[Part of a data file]
------
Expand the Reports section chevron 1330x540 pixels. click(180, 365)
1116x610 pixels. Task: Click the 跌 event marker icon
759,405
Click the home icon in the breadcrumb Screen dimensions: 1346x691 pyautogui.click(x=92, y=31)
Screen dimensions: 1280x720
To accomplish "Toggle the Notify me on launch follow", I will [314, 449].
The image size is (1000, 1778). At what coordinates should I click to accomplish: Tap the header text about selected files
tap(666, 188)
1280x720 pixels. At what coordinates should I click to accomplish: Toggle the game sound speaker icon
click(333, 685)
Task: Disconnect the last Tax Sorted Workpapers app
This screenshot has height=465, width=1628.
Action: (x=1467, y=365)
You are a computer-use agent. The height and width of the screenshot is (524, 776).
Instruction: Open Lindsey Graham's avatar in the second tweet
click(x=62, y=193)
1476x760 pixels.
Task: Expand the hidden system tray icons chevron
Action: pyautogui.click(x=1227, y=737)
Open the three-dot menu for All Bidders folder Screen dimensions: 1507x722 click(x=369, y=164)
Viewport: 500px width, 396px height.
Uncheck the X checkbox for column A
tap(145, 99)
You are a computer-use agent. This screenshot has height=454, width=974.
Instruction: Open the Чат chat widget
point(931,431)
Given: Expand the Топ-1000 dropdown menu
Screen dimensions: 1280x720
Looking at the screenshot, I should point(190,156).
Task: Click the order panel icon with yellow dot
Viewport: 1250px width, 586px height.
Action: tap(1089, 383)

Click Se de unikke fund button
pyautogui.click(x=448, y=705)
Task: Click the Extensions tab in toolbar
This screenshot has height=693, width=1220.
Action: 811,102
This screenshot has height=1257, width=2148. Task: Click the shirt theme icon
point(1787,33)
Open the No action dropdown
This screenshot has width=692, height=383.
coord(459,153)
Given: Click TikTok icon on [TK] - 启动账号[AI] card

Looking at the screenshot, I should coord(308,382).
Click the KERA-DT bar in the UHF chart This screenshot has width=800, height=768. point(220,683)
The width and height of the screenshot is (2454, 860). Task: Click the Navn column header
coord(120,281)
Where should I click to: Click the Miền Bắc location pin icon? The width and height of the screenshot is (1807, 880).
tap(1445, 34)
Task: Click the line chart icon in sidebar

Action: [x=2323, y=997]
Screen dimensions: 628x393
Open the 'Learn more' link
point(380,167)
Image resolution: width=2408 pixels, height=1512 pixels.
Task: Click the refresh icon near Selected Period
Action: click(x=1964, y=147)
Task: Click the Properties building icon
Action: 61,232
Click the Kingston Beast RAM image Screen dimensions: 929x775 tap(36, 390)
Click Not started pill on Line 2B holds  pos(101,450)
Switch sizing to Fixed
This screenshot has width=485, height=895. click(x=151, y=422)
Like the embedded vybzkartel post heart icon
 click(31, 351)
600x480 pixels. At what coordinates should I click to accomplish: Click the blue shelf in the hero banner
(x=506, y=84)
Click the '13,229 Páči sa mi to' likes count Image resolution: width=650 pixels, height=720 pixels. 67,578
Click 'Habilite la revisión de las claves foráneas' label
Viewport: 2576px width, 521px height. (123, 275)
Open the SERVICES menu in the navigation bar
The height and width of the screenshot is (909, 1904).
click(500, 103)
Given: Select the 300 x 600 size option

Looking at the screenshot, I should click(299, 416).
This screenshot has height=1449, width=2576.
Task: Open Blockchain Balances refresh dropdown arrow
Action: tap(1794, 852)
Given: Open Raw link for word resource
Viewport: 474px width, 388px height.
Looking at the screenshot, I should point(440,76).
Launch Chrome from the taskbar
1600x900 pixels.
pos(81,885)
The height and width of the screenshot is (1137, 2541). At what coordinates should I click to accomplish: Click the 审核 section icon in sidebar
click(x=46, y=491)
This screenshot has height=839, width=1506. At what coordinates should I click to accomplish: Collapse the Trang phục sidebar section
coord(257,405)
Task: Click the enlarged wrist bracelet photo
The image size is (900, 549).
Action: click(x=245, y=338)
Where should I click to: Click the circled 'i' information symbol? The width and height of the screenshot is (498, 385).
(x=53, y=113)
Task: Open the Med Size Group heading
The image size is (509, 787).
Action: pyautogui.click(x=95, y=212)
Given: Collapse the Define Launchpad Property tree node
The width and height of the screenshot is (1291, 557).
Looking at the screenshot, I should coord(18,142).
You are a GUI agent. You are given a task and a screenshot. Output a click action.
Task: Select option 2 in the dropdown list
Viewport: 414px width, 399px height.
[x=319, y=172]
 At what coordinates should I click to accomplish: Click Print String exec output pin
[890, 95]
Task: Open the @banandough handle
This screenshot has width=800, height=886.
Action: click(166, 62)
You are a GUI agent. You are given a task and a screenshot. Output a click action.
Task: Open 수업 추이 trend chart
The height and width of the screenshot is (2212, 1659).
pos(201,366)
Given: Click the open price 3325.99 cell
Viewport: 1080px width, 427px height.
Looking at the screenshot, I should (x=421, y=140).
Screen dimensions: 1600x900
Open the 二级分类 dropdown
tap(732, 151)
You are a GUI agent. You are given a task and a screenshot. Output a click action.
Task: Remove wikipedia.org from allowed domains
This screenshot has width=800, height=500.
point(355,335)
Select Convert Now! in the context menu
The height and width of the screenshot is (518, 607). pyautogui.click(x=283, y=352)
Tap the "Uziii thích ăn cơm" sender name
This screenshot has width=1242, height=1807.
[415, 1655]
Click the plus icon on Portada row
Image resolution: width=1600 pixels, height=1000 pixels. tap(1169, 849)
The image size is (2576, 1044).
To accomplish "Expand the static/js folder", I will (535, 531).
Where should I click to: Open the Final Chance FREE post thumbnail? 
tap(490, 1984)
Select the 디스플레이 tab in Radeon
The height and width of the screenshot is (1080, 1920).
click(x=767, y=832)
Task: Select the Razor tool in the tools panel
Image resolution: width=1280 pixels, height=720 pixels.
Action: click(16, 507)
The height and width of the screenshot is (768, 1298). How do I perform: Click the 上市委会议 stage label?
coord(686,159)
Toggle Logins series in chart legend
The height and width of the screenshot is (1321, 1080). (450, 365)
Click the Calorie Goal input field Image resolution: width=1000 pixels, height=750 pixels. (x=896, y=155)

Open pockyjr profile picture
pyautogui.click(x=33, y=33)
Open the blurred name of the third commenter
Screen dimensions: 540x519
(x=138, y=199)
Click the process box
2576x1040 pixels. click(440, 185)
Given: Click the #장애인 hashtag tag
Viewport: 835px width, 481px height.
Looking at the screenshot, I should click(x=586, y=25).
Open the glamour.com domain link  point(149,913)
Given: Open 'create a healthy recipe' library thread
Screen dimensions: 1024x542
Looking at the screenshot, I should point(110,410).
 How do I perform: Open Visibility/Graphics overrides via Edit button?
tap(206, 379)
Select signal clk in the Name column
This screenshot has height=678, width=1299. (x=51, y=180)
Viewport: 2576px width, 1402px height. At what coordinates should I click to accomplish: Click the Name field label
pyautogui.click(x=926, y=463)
------
Requirement => Copy every row above without changing anything.

Answer to the exercise =>
Expand the Reports section chevron 1330x540 pixels. click(180, 365)
1116x610 pixels. Task: Click the 跌 event marker icon
759,405
Click the home icon in the breadcrumb Screen dimensions: 1346x691 pyautogui.click(x=92, y=31)
Screen dimensions: 1280x720
To accomplish "Toggle the Notify me on launch follow", I will [314, 449].
The image size is (1000, 1778). At what coordinates should I click to accomplish: Tap the header text about selected files
tap(666, 188)
1280x720 pixels. At what coordinates should I click to accomplish: Toggle the game sound speaker icon
click(333, 685)
Task: Disconnect the last Tax Sorted Workpapers app
This screenshot has height=465, width=1628.
Action: (x=1467, y=365)
You are a computer-use agent. The height and width of the screenshot is (524, 776).
Instruction: Open Lindsey Graham's avatar in the second tweet
click(x=62, y=193)
1476x760 pixels.
Task: Expand the hidden system tray icons chevron
Action: pyautogui.click(x=1227, y=737)
Open the three-dot menu for All Bidders folder Screen dimensions: 1507x722 click(x=369, y=164)
Viewport: 500px width, 396px height.
Uncheck the X checkbox for column A
tap(145, 99)
You are a computer-use agent. This screenshot has height=454, width=974.
Instruction: Open the Чат chat widget
point(931,431)
Given: Expand the Топ-1000 dropdown menu
Screen dimensions: 1280x720
Looking at the screenshot, I should point(190,156).
Task: Click the order panel icon with yellow dot
Viewport: 1250px width, 586px height.
Action: tap(1089, 383)

Click Se de unikke fund button
pyautogui.click(x=448, y=705)
Task: Click the Extensions tab in toolbar
This screenshot has height=693, width=1220.
Action: 811,102
This screenshot has height=1257, width=2148. Task: Click the shirt theme icon
point(1787,33)
Open the No action dropdown
This screenshot has width=692, height=383.
coord(459,153)
Given: Click TikTok icon on [TK] - 启动账号[AI] card

Looking at the screenshot, I should coord(308,382).
Click the KERA-DT bar in the UHF chart This screenshot has width=800, height=768. point(220,683)
The width and height of the screenshot is (2454, 860). Task: Click the Navn column header
coord(120,281)
Where should I click to: Click the Miền Bắc location pin icon? The width and height of the screenshot is (1807, 880).
tap(1445, 34)
Task: Click the line chart icon in sidebar

Action: [x=2323, y=997]
Screen dimensions: 628x393
Open the 'Learn more' link
point(380,167)
Image resolution: width=2408 pixels, height=1512 pixels.
Task: Click the refresh icon near Selected Period
Action: click(x=1964, y=147)
Task: Click the Properties building icon
Action: 61,232
Click the Kingston Beast RAM image Screen dimensions: 929x775 tap(36, 390)
Click Not started pill on Line 2B holds  pos(101,450)
Switch sizing to Fixed
This screenshot has width=485, height=895. click(x=151, y=422)
Like the embedded vybzkartel post heart icon
 click(31, 351)
600x480 pixels. At what coordinates should I click to accomplish: Click the blue shelf in the hero banner
(x=506, y=84)
Click the '13,229 Páči sa mi to' likes count Image resolution: width=650 pixels, height=720 pixels. 67,578
Click 'Habilite la revisión de las claves foráneas' label
Viewport: 2576px width, 521px height. (123, 275)
Open the SERVICES menu in the navigation bar
The height and width of the screenshot is (909, 1904).
click(500, 103)
Given: Select the 300 x 600 size option

Looking at the screenshot, I should click(299, 416).
This screenshot has height=1449, width=2576.
Task: Open Blockchain Balances refresh dropdown arrow
Action: tap(1794, 852)
Given: Open Raw link for word resource
Viewport: 474px width, 388px height.
Looking at the screenshot, I should point(440,76).
Launch Chrome from the taskbar
1600x900 pixels.
pos(81,885)
The height and width of the screenshot is (1137, 2541). At what coordinates should I click to accomplish: Click the 审核 section icon in sidebar
click(x=46, y=491)
This screenshot has height=839, width=1506. At what coordinates should I click to accomplish: Collapse the Trang phục sidebar section
coord(257,405)
Task: Click the enlarged wrist bracelet photo
The image size is (900, 549).
Action: click(x=245, y=338)
Where should I click to: Click the circled 'i' information symbol? The width and height of the screenshot is (498, 385).
(x=53, y=113)
Task: Open the Med Size Group heading
The image size is (509, 787).
Action: pyautogui.click(x=95, y=212)
Given: Collapse the Define Launchpad Property tree node
The width and height of the screenshot is (1291, 557).
Looking at the screenshot, I should coord(18,142).
You are a GUI agent. You are given a task and a screenshot. Output a click action.
Task: Select option 2 in the dropdown list
Viewport: 414px width, 399px height.
[x=319, y=172]
 At what coordinates should I click to accomplish: Click Print String exec output pin
[890, 95]
Task: Open the @banandough handle
This screenshot has width=800, height=886.
Action: click(166, 62)
You are a GUI agent. You are given a task and a screenshot. Output a click action.
Task: Open 수업 추이 trend chart
The height and width of the screenshot is (2212, 1659).
pos(201,366)
Given: Click the open price 3325.99 cell
Viewport: 1080px width, 427px height.
Looking at the screenshot, I should (x=421, y=140).
Screen dimensions: 1600x900
Open the 二级分类 dropdown
tap(732, 151)
You are a GUI agent. You are given a task and a screenshot. Output a click action.
Task: Remove wikipedia.org from allowed domains
This screenshot has width=800, height=500.
point(355,335)
Select Convert Now! in the context menu
The height and width of the screenshot is (518, 607). pyautogui.click(x=283, y=352)
Tap the "Uziii thích ăn cơm" sender name
This screenshot has width=1242, height=1807.
[415, 1655]
Click the plus icon on Portada row
Image resolution: width=1600 pixels, height=1000 pixels. tap(1169, 849)
The image size is (2576, 1044).
To accomplish "Expand the static/js folder", I will (535, 531).
Where should I click to: Open the Final Chance FREE post thumbnail? 
tap(490, 1984)
Select the 디스플레이 tab in Radeon
The height and width of the screenshot is (1080, 1920).
click(x=767, y=832)
Task: Select the Razor tool in the tools panel
Image resolution: width=1280 pixels, height=720 pixels.
Action: click(16, 507)
The height and width of the screenshot is (768, 1298). How do I perform: Click the 上市委会议 stage label?
coord(686,159)
Toggle Logins series in chart legend
The height and width of the screenshot is (1321, 1080). (450, 365)
Click the Calorie Goal input field Image resolution: width=1000 pixels, height=750 pixels. (x=896, y=155)

Open pockyjr profile picture
pyautogui.click(x=33, y=33)
Open the blurred name of the third commenter
Screen dimensions: 540x519
(x=138, y=199)
Click the process box
2576x1040 pixels. click(440, 185)
Given: Click the #장애인 hashtag tag
Viewport: 835px width, 481px height.
Looking at the screenshot, I should click(x=586, y=25).
Open the glamour.com domain link  point(149,913)
Given: Open 'create a healthy recipe' library thread
Screen dimensions: 1024x542
Looking at the screenshot, I should point(110,410).
 How do I perform: Open Visibility/Graphics overrides via Edit button?
tap(206, 379)
Select signal clk in the Name column
This screenshot has height=678, width=1299. (x=51, y=180)
Viewport: 2576px width, 1402px height. At what coordinates should I click to accomplish: Click the Name field label
pyautogui.click(x=926, y=463)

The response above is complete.